A Palestinian flag and a sign reading, "170,000, kids dead, where is your heart."

This Post Has 8 Comments

  1. Marc

    The NSW Court of Appeal’s judgment is a timely and necessary reaffirmation of the constitutional guardrails that protect democratic life. In striking down the Christmas Eve legislation, the Court did more than correct a legal error: it vindicated the essential principle that grief and fear cannot be permitted to hollow out the structural freedoms upon which representative government depends. The joint judgment, clear in its reasoning and respectful of the community’s trauma, nevertheless refused to permit social cohesion to be purchased at the cost of silencing dissent.

    Credit must also be given to the plaintiffs whose courage in challenging the law exemplifies democratic citizenship. Their diverse backgrounds underscore a vital truth: the right to speak, assemble and protest belongs equally to all, and defending that right is a collective responsibility. The case highlights how emergency rhetoric can be used to compress deliberation and expand power, and how independent institutions must act as bulwarks against such tendencies.

    This episode serves as a salutary reminder that constitutional freedoms are not conveniences to be set aside in moments of distress. Instead, they are the very instruments that enable a polity to process grief, contest policy, and hold leaders to account. The judgment should be read as an affirmation of the rule of law and of the judiciary’s role in maintaining the balance between public safety and civil liberties.

    Looking forward, the lesson is clear: policymakers must resist the temptation to weaponise emergency, and citizens must remain vigilant. If courts, communities, and civic actors continue to uphold these principles, liberal democracy will be better equipped to weather crises without sacrificing the freedoms that make self-government meaningful. The Court’s decision should inspire renewed commitment to robust debate, considered lawmaking, and the protection of political expression as the lifeblood of democratic society — everywhere, now and always.

  2. Watershedd

    The NSW Supreme Court decision is indeed welcoming, but I’m not entirely sure it’s reassuring. A more cynical view is that the Minns Government always expected that it would be challenged and ultimately fail. The weaponised emergency was only needed in place for long enough to amplify a particular perspective, a specific narrative. It was never about a lasting legislation; it was about intimidation through the exercise of power, illegitimate as that may have been. A lot of damage can be done in four months when people see others assailed by legal and physical threats, even when the principle for which they expressing their opinion through protest is proved to be just.

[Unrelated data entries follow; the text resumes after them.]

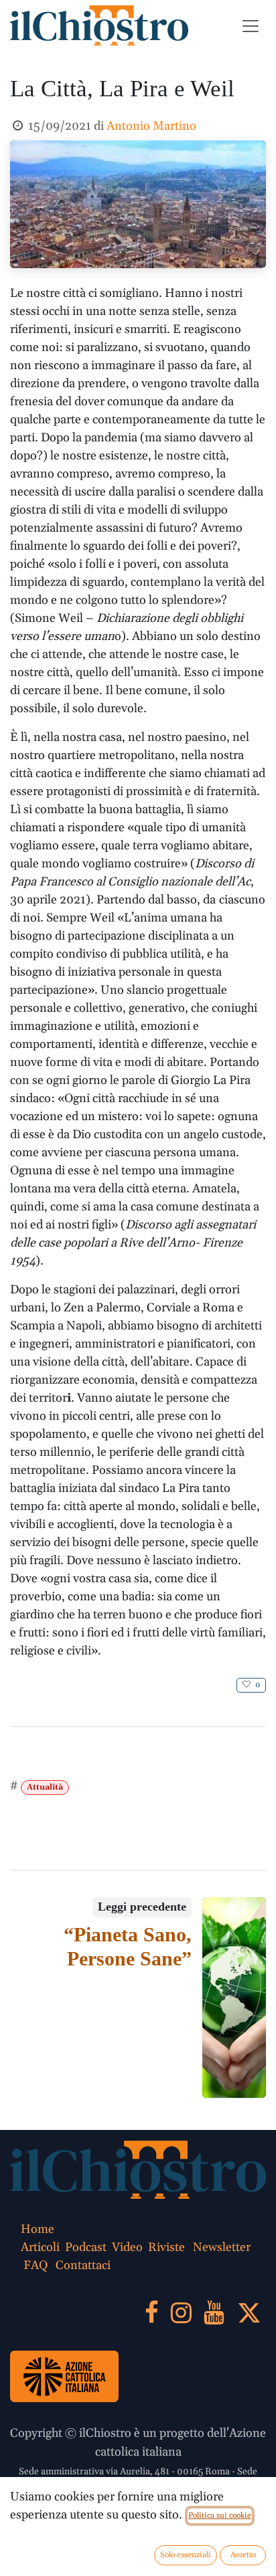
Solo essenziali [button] (185, 2555)
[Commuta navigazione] (250, 25)
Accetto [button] (243, 2555)
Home (37, 2229)
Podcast (86, 2247)
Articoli (40, 2247)
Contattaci (83, 2265)
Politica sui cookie (219, 2515)
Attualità (45, 1787)
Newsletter (222, 2247)
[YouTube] (214, 2312)
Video (127, 2247)
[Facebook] (151, 2312)
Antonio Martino (151, 126)
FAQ (35, 2265)
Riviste (166, 2247)
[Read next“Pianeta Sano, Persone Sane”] (234, 1997)
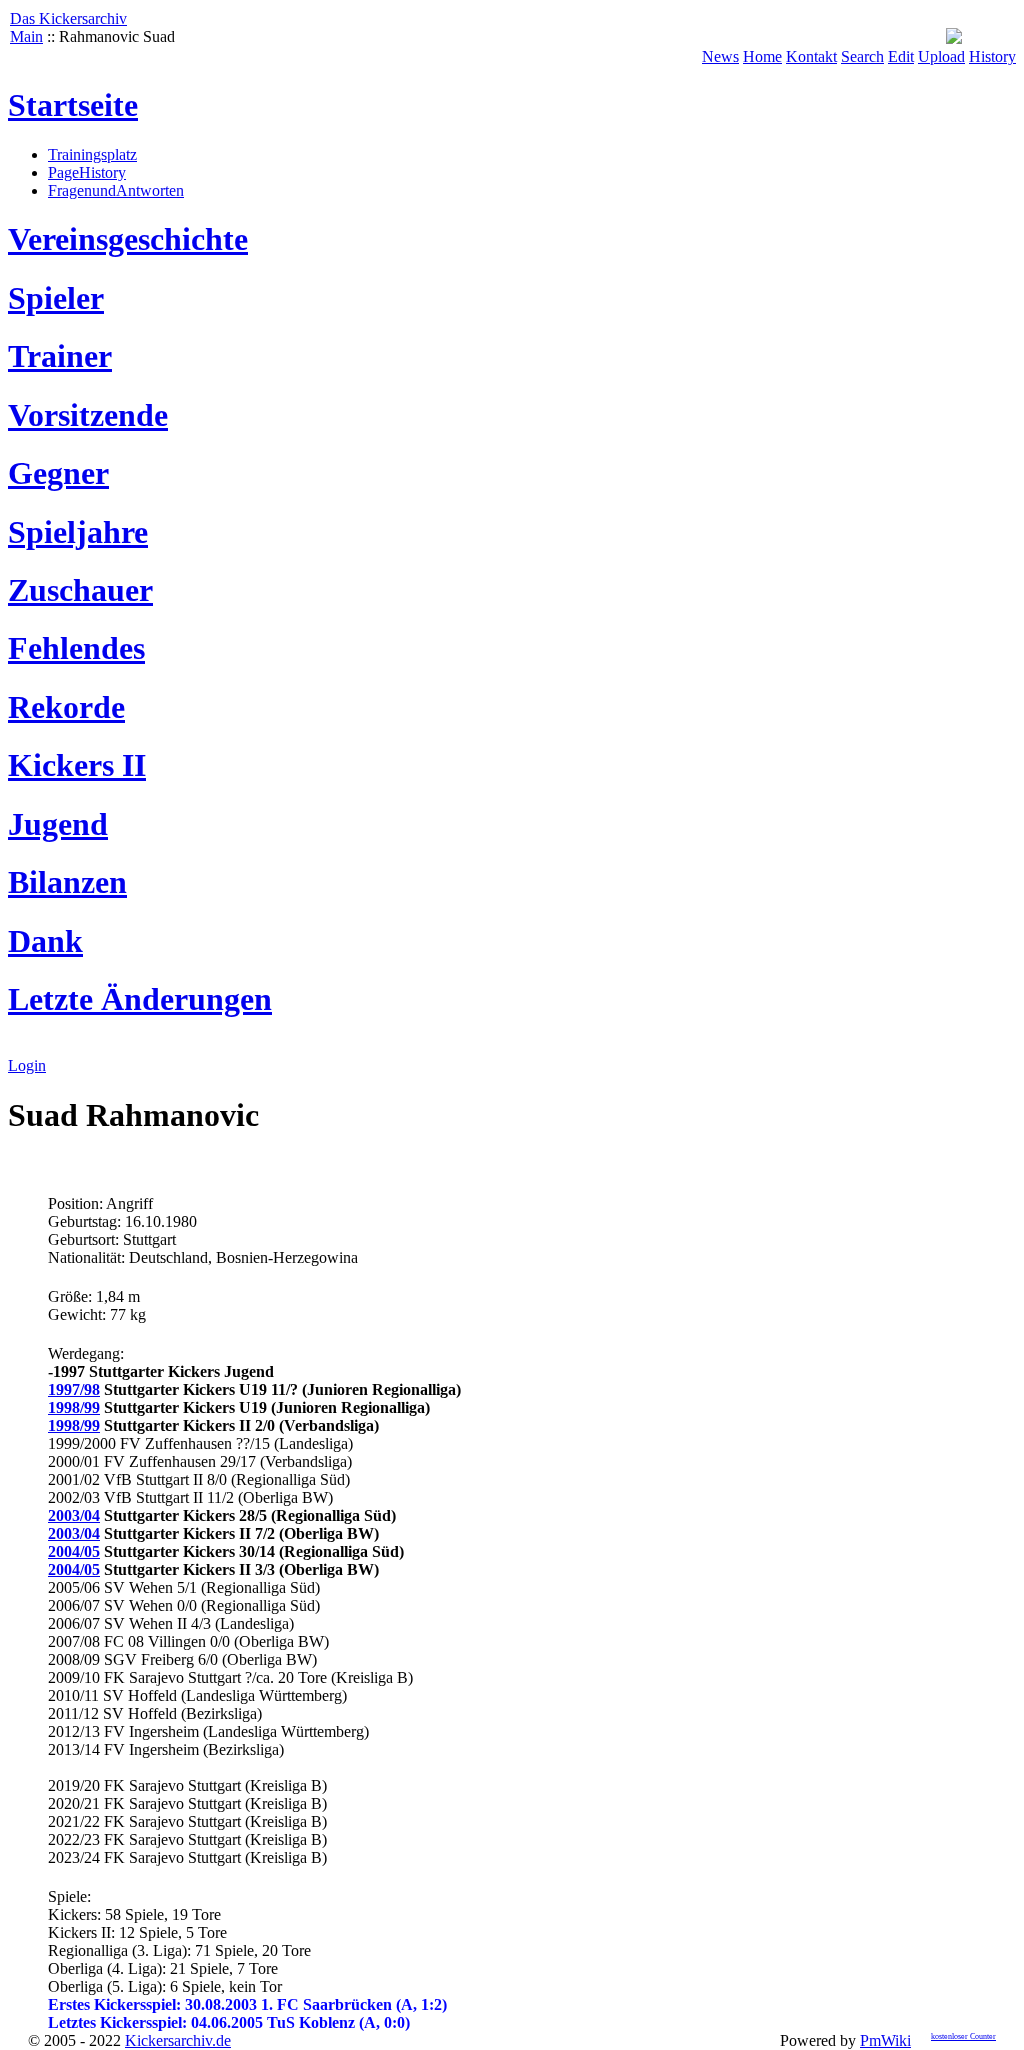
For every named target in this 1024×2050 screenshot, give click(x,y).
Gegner (58, 473)
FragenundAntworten (116, 190)
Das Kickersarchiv (68, 18)
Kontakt (811, 56)
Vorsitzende (88, 415)
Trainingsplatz (92, 154)
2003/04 (74, 1515)
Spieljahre (78, 532)
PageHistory (87, 172)
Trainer (60, 356)
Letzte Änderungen (140, 999)
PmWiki (885, 2040)
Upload (941, 56)
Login (27, 1065)
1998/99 (74, 1407)
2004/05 (74, 1551)
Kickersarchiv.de (178, 2040)
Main (26, 36)
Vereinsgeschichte (128, 239)
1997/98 (74, 1389)
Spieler (56, 298)
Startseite (73, 105)
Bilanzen (67, 882)
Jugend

    The Minns Government showed its true colours through these events. They are not in harmony with genuine democracy or a multicultural, diverse society and I do not believe he won’t try something like it again.

    1. Bill

      Watershedd I believe that your self confessed cynicism is more than simple cynicism. There is no question in my mind about the actions of Chris Minns, he weaponised the anti protest laws in an effort to stop people protesting the genocide in Gaza. His minders no doubt advised him, that it probably wouldn’t survive an appeal, but he did it anyway. Not only that, the police responded to the protests with ferocious violence, now that the legislation has been found unconstitutional, those police who engaged in violence need to be charged.

  3. Kelly Conrad

    Minns is a Zionist sellout and should do the right thing and resign.

    1. Watershedd

      I prefer to call him The Lackey.

  4. Jen

    It’s clear that Minns isn’t governing NSW in the interests of the people of NSW. At the risk of stating the obvious, NSW is not part of Israel.

  5. Hypplite Jones

    Straight to the point. Are the oinks who bashed members of the public who were peacefully protesting Israel’s genocide in Gaza. The oinks have to be accountable like everyone else.

  6. Andy

    I think that Chris Minns has been lying to the people of NSW. I think that Chris Minns is consistently putting the interests of Israel over those of the people of NSW.